* [Work required]:
Arrange the records as a JSON list of strings, one string per line and blank lines omitted, starting with the line that contains "The image size is (1201, 726)." and continuing through the line that contains "[1003, 602]".

---------- The input

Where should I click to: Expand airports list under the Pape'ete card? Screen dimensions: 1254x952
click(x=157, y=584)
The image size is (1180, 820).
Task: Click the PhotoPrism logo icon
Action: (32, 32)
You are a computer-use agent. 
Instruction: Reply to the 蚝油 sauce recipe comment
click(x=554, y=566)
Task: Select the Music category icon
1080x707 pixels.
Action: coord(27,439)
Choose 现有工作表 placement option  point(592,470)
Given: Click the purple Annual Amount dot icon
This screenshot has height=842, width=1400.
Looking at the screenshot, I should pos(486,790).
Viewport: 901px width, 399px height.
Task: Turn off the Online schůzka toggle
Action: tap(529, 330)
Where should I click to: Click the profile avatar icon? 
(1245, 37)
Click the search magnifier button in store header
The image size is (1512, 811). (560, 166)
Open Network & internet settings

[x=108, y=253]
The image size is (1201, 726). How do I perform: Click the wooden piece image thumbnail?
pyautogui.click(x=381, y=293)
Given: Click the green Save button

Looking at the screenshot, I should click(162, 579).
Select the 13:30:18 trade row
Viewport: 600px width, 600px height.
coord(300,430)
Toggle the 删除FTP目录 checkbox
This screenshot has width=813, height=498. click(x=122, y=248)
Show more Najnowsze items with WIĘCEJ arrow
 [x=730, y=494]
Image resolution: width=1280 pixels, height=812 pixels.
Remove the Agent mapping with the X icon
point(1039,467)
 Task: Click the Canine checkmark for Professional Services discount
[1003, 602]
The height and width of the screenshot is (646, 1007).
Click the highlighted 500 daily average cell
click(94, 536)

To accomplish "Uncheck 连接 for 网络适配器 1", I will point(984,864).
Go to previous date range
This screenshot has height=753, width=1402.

--------------------

* [Exercise solution]:
[
  "The image size is (1201, 726). How do I perform: Click the wooden piece image thumbnail?",
  "pyautogui.click(x=381, y=293)",
  "Given: Click the green Save button",
  "Looking at the screenshot, I should click(162, 579).",
  "Select the 13:30:18 trade row",
  "Viewport: 600px width, 600px height.",
  "coord(300,430)",
  "Toggle the 删除FTP目录 checkbox",
  "This screenshot has width=813, height=498. click(x=122, y=248)",
  "Show more Najnowsze items with WIĘCEJ arrow",
  " [x=730, y=494]",
  "Image resolution: width=1280 pixels, height=812 pixels.",
  "Remove the Agent mapping with the X icon",
  "point(1039,467)",
  " Task: Click the Canine checkmark for Professional Services discount",
  "[1003, 602]"
]